• YOUR ASSIGNMENT
Starting at the first entry, print everything through the last exactly.

• EXERCISE DATA

☆ ☆ ☆

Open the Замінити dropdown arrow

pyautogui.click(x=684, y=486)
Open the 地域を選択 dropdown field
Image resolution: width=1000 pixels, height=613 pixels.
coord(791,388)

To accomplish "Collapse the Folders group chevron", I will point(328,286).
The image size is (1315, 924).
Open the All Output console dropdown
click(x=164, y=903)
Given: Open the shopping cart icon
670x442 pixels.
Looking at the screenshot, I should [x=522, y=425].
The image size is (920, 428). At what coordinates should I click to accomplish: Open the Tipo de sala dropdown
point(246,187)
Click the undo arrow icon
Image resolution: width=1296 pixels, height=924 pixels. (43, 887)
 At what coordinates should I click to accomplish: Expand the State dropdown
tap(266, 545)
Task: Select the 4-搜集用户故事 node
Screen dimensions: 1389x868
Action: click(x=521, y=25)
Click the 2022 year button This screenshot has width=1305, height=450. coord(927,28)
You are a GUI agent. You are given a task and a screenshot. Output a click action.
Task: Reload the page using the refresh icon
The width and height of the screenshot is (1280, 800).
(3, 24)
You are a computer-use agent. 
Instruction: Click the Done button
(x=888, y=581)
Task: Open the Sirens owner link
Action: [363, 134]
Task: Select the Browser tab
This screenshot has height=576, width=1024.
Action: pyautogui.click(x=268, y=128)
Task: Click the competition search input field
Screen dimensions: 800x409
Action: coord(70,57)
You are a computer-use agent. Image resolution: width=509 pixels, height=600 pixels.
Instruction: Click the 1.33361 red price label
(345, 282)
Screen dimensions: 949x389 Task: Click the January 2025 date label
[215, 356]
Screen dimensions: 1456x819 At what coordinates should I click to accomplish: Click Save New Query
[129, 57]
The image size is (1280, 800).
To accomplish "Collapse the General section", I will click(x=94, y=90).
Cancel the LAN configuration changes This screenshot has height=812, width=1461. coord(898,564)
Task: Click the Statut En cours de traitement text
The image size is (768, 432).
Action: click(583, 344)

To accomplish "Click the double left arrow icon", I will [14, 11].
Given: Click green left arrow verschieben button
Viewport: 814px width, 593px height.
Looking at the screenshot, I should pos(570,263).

☆ ☆ ☆

• ANSWER SPACE
Open the Замінити dropdown arrow

pyautogui.click(x=684, y=486)
Open the 地域を選択 dropdown field
Image resolution: width=1000 pixels, height=613 pixels.
coord(791,388)

To accomplish "Collapse the Folders group chevron", I will point(328,286).
The image size is (1315, 924).
Open the All Output console dropdown
click(x=164, y=903)
Given: Open the shopping cart icon
670x442 pixels.
Looking at the screenshot, I should [x=522, y=425].
The image size is (920, 428). At what coordinates should I click to accomplish: Open the Tipo de sala dropdown
point(246,187)
Click the undo arrow icon
Image resolution: width=1296 pixels, height=924 pixels. (43, 887)
 At what coordinates should I click to accomplish: Expand the State dropdown
tap(266, 545)
Task: Select the 4-搜集用户故事 node
Screen dimensions: 1389x868
Action: click(x=521, y=25)
Click the 2022 year button This screenshot has width=1305, height=450. coord(927,28)
You are a GUI agent. You are given a task and a screenshot. Output a click action.
Task: Reload the page using the refresh icon
The width and height of the screenshot is (1280, 800).
(3, 24)
You are a computer-use agent. 
Instruction: Click the Done button
(x=888, y=581)
Task: Open the Sirens owner link
Action: [363, 134]
Task: Select the Browser tab
This screenshot has height=576, width=1024.
Action: pyautogui.click(x=268, y=128)
Task: Click the competition search input field
Screen dimensions: 800x409
Action: coord(70,57)
You are a computer-use agent. Image resolution: width=509 pixels, height=600 pixels.
Instruction: Click the 1.33361 red price label
(345, 282)
Screen dimensions: 949x389 Task: Click the January 2025 date label
[215, 356]
Screen dimensions: 1456x819 At what coordinates should I click to accomplish: Click Save New Query
[129, 57]
The image size is (1280, 800).
To accomplish "Collapse the General section", I will click(x=94, y=90).
Cancel the LAN configuration changes This screenshot has height=812, width=1461. coord(898,564)
Task: Click the Statut En cours de traitement text
The image size is (768, 432).
Action: click(583, 344)

To accomplish "Click the double left arrow icon", I will [14, 11].
Given: Click green left arrow verschieben button
Viewport: 814px width, 593px height.
Looking at the screenshot, I should pos(570,263).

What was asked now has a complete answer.